When the I.C.C. requested arrest warrants for Netanyahu and other Israeli leaders, I’m told, some in the administration wanted to support the court’s request, while others demanded the U.S. return to the Trump policy of imposing sanctions on the court. How do you reconcile that? “The spectrum of policy debate is much wider and the views are much more fervently held,” said a second senior administration official, “and it leads to people becoming more radical in how they express those opinions.” (“[Biden] knows,” N.S.C. spokesman John Kirby told me when I called him for comment. “He’s not insensitive that there are many views and many opinions and there’s a lot of critique for everything he’s doing, but he believes that trying to do both things”—supporting Israel, an American ally, and getting aid to Palestinians, “who didn’t ask for this war”—“while being very candid with the Israelis, is still the right approach.”)

In other words, if people have such radically opposed and mutually incompatible policy proposals, and the president believes what he believes, how productive would a more inclusive policymaking process even be? And is it then surprising that those whose input is not included turn, as one senior administration official put it, to “policymaking by other means”?




The Politics

Senior foreign policy and national security officials have, at this point, largely accepted their fate. Anything they decide on Israel-Palestine will be unpopular with White House critics on both ends of the political spectrum. Anything that hems in or punishes Israel will be seen by the American left as cosmetic and ineffectual, and as a betrayal by the American right. 

“It’s inevitable that we’ll lose some people for a period of time,” said the second senior administration official of the progressives frustrated with Biden’s Israel policy. “Some percentage of them will come back. If the war ends anytime soon and we get into the period of rebuilding and reconstruction [in Gaza], then we get even more of them back. I don’t think we’ll get all of them back. And I don’t think we had all of them before.”

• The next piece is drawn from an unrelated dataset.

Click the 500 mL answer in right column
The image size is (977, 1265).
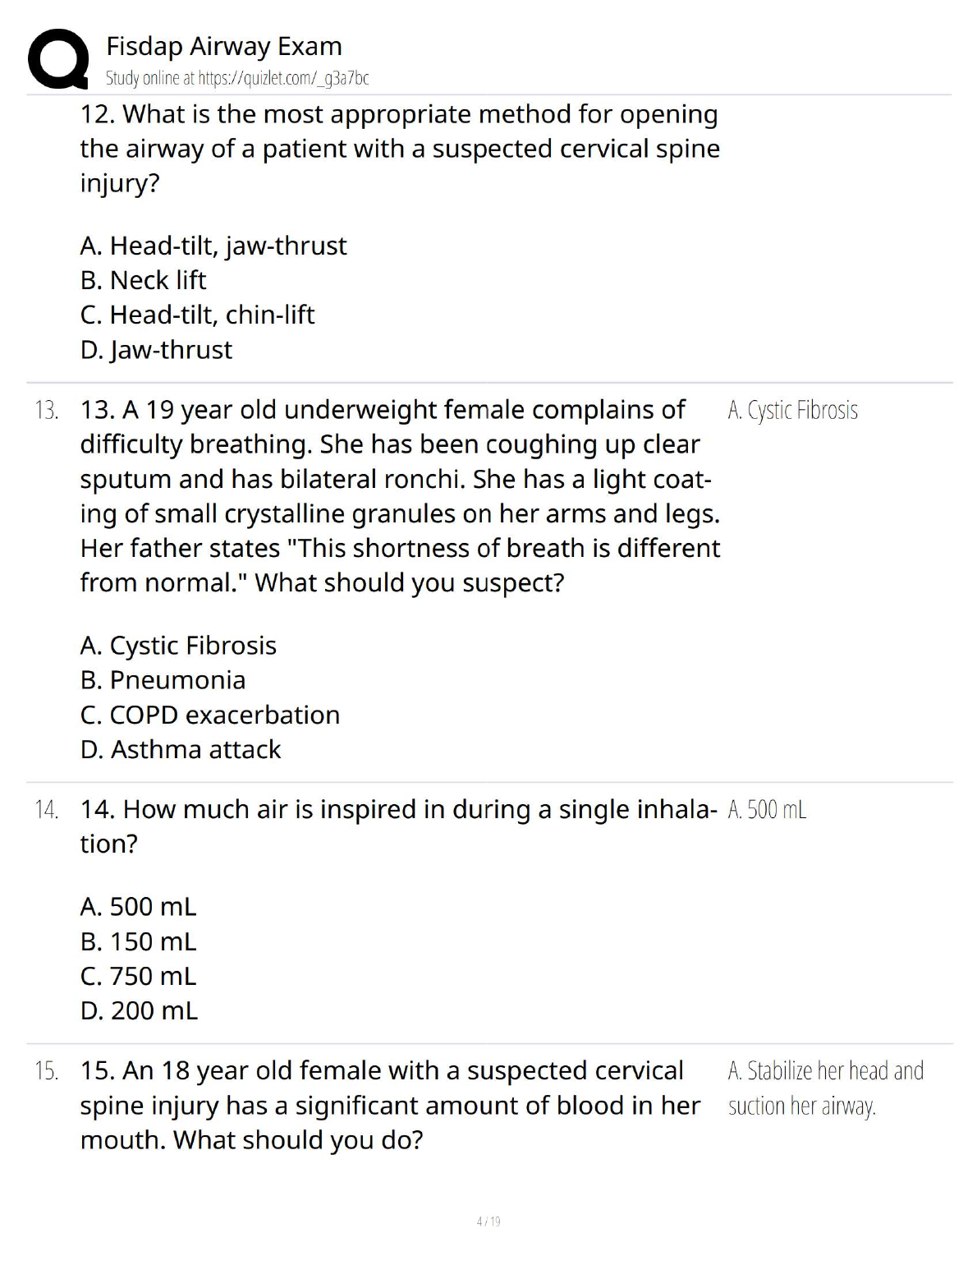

That’s a sentiment I’ve heard a lot from Biden officials: How many of the president’s critics on this issue were ever in his camp, or even winnable? Would Republicans really ever flip their vote to Biden because of his support for Israel? And of the young people fuming on college campuses, how many of them even vote? There’s still a weary optimism that progressives, young people, and voters of color will pull the lever for Biden when faced with the choice between the man who tried to follow through on his promise of a Muslim ban and another with whom they disagree but who at least hears them and responds. 

But there’s also a grim acceptance in Bidenland that there simply won’t be enough time before the election for the images from Gaza to recede and other concerns to take a front seat. The I.D.F. recently said that they will need another six months to root out Hamas, ceasefire talks have broken down, and both Hamas and Netanyahu refuse to end the war. After eight months of this horror, there’s an increasing sense that some Biden voters have been lost for good. “It’s unusual for foreign policy to be a prism through which people are expressing their discontent about their own society,” said the source close to the administration. “The plight of the Palestinians has become a way to conjure up the way people of color are treated here—this crisis has become an emotional touchstone that no policy solution can really address because we’re now swimming in a soup that is in many ways about us. I don’t think ending the conflict in Gaza would solve it. The genie’s out of the bottle.”